Teoria na prática
Escrito por juste em Abril 18, 2008
Cena 1
Distraída com meu almoço, tento decifrar o que diabos está acontecendo com o Chicago Cubs na tela em cima do balcão. Dizem que baseball tem regras. Eu duvido. Percebo que o cara sentado logo abaixo da tela me olha. Um senhor, mais de 40 anos, engravatado, cara de executivo. **Bêbado**. Completamente bêbado às 2h30 da fucking tarde. De cinco em cinco minutos, ele vira o pescoço e fica me encarando. Em certo momento, bate o copo no balcão, vira, derruba uma cadeira e caminha em minha direção, literalmente trombando em tudo. O bar inteiro olha. “Ok, fodeu”.

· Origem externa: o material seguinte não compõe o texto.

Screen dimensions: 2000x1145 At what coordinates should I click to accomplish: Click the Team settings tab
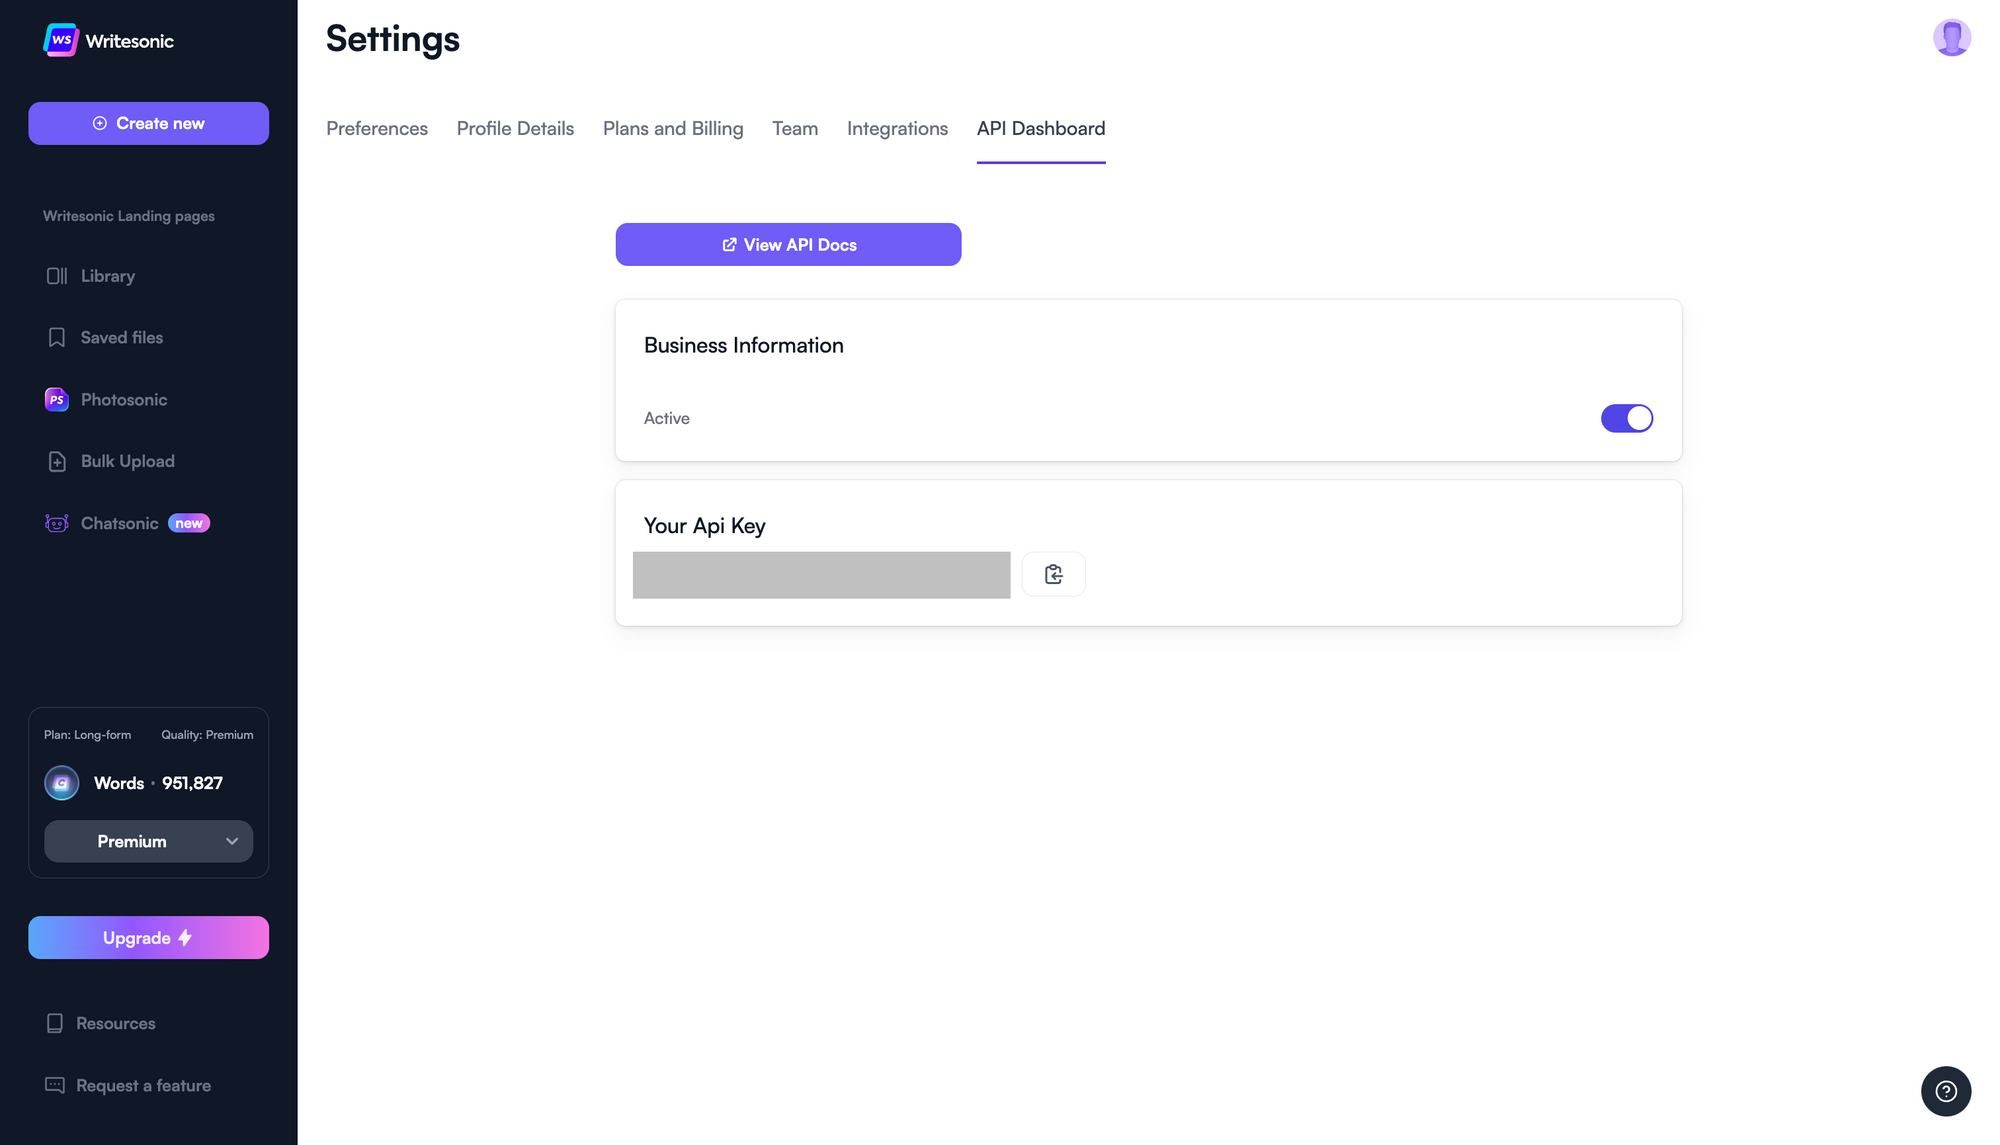click(x=794, y=129)
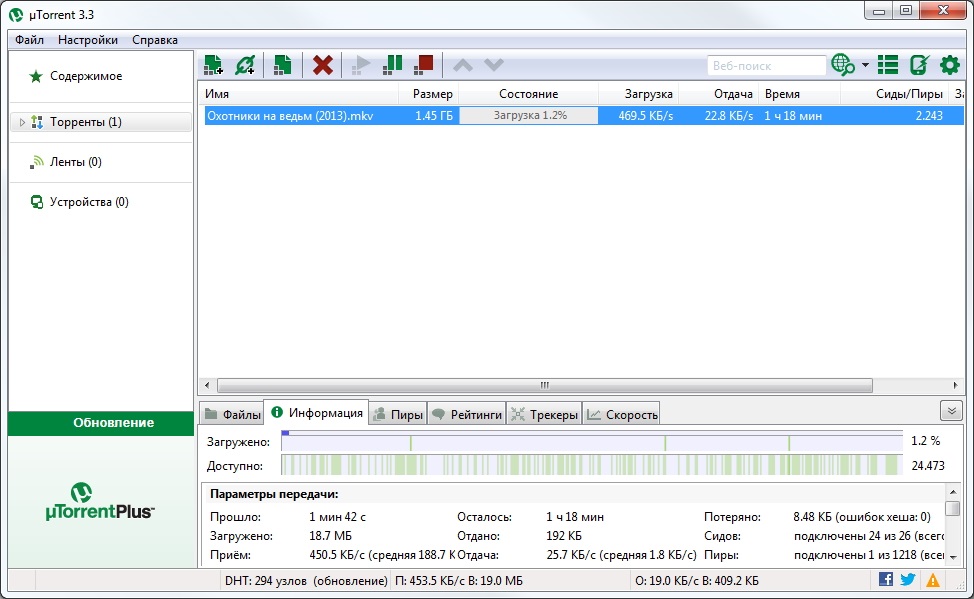Remove the selected torrent with red X
This screenshot has height=599, width=974.
click(322, 65)
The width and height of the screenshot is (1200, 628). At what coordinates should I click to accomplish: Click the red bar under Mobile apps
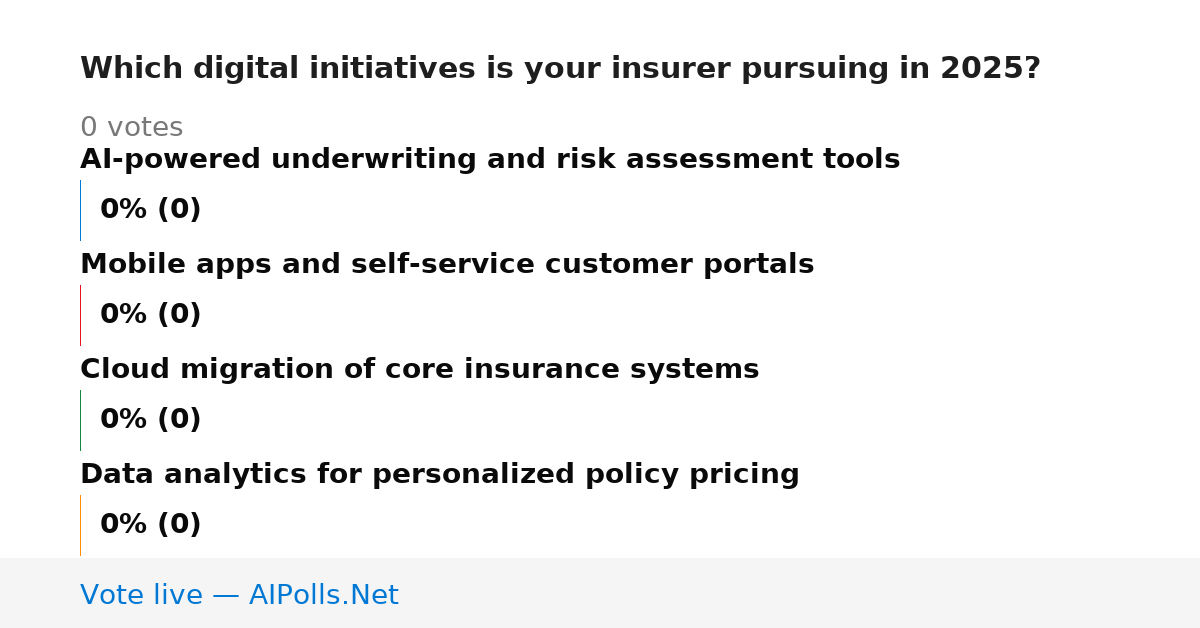[80, 315]
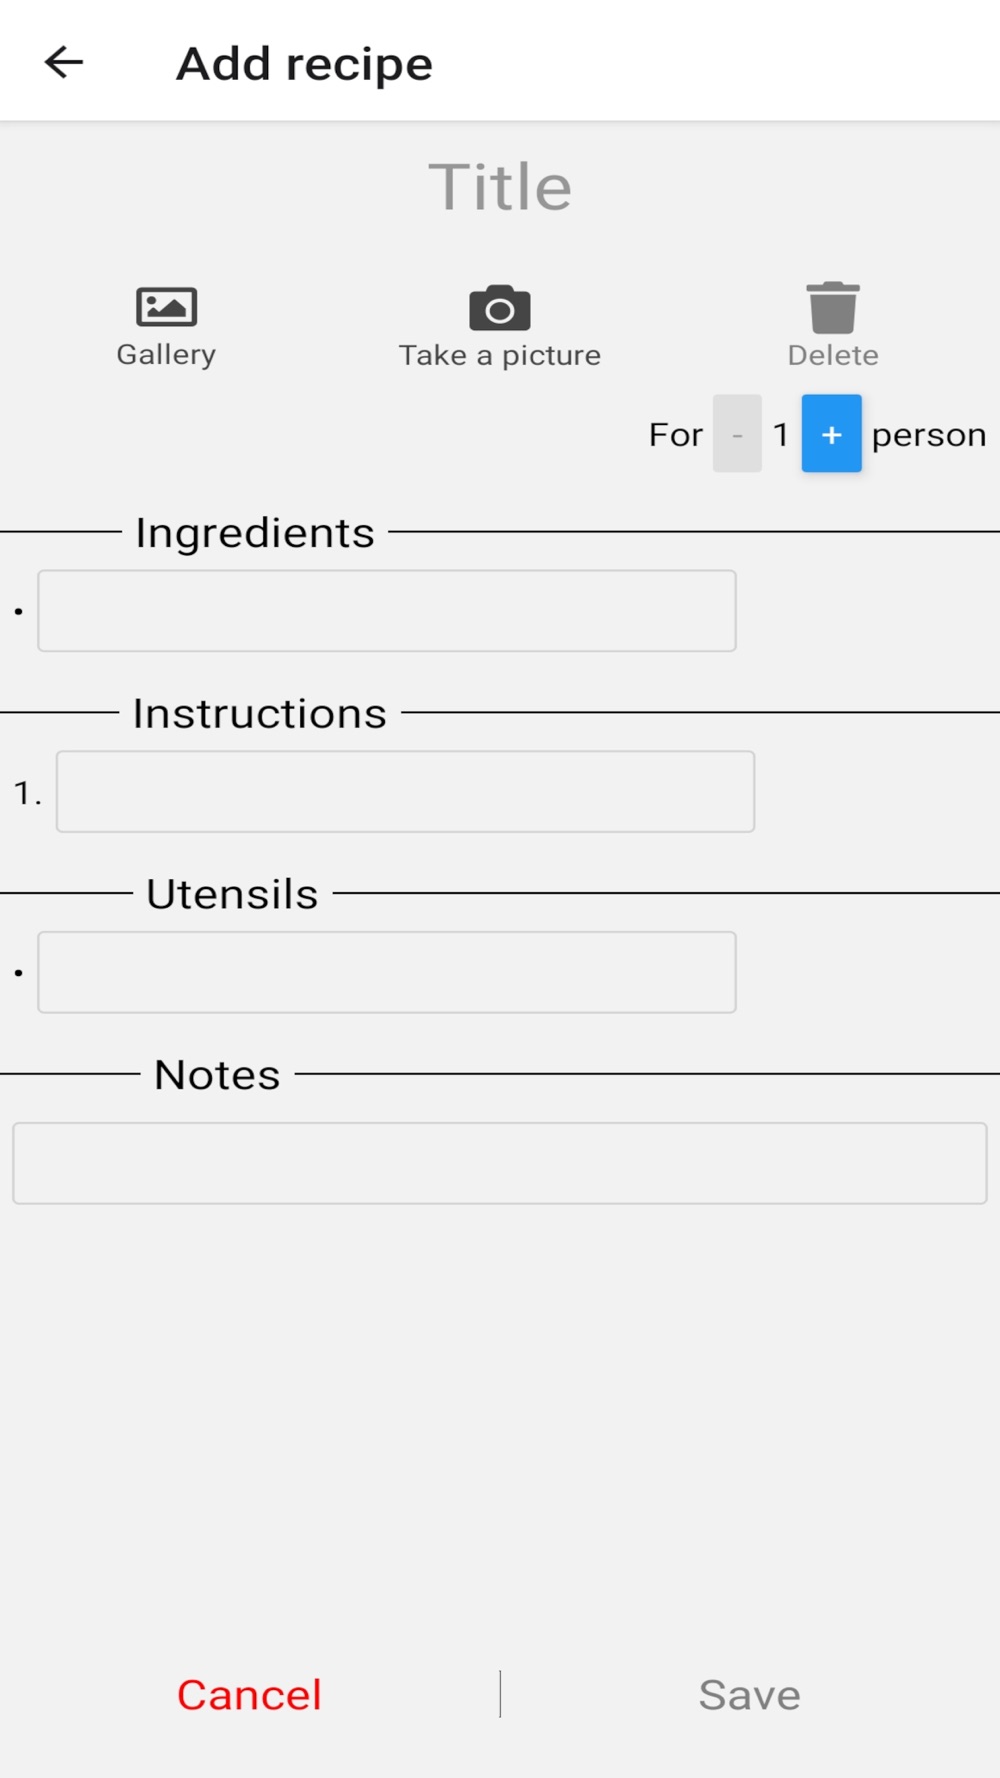Image resolution: width=1000 pixels, height=1778 pixels.
Task: Focus the first Ingredients input box
Action: [x=387, y=611]
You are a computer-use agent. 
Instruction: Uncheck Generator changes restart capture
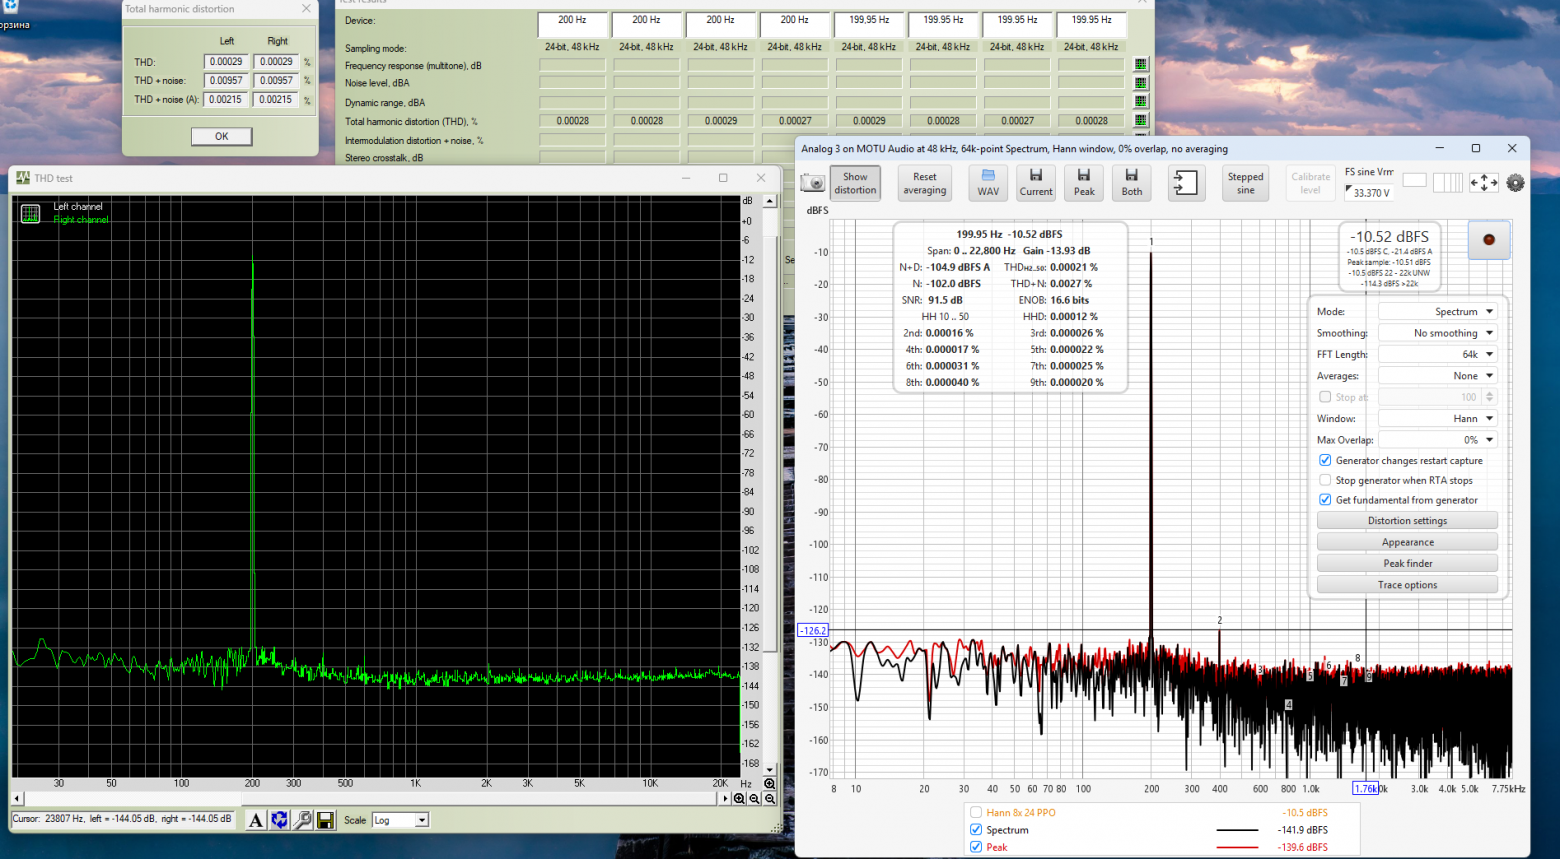1325,461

- You are a beeeeeautiful woman.
- Thank you.
- I wish I had a chaaaaaaance with you…
- …
- Do I have a chaaaaaaaance with you?
- Sorry, no hablo inglés.
- Can I, pleeeeeeeeease, have a chaaaaaaaaance with you?
Tenta puxar a cadeira à minha frente, perde o equilíbrio, derruba a cadeira, fica olhando com cara de assustado para o chão até que o mamute que cuida do balcão o convida a se retirar.
Temo pela vida dos dois rapazes ao meu lado, que parecem que vão ter uma parada respiratória de tanto dar risada.
***
Cena 2, duas horas depois
Caminho pela rua. Páro em frente da loja da Apple, “eu preciso dizer que te amo” em minha cabeça. Um velhinho surge à minha frente. Pergunta se eu sei atirar. Acho que não entendi a pergunta, mas é isso mesmo.
- Can you use a gun?.
Ok, medo.
- No, sorry, bye.
E ele saca um megafone. Eu ju-ro. Começa a gritar que os comunistas russos vão dominar o mundo e iniciar a terceira guerra mundial. Que eles já mataram mais de quatro milhões só no Afeganistão (heh) . Que “nós, americanos” (heh), precisamos nos armar para enfrentar a ameaça comunista. Que eu preciso defender meus filhos (heh) e comprar armas, porque os comunistas querem guerra com a América.
Depois de sete dias aprendendo os efeitos neurológicos do alcoolismo e do Alzheimer, é sempre interessante ter uma experiência prática.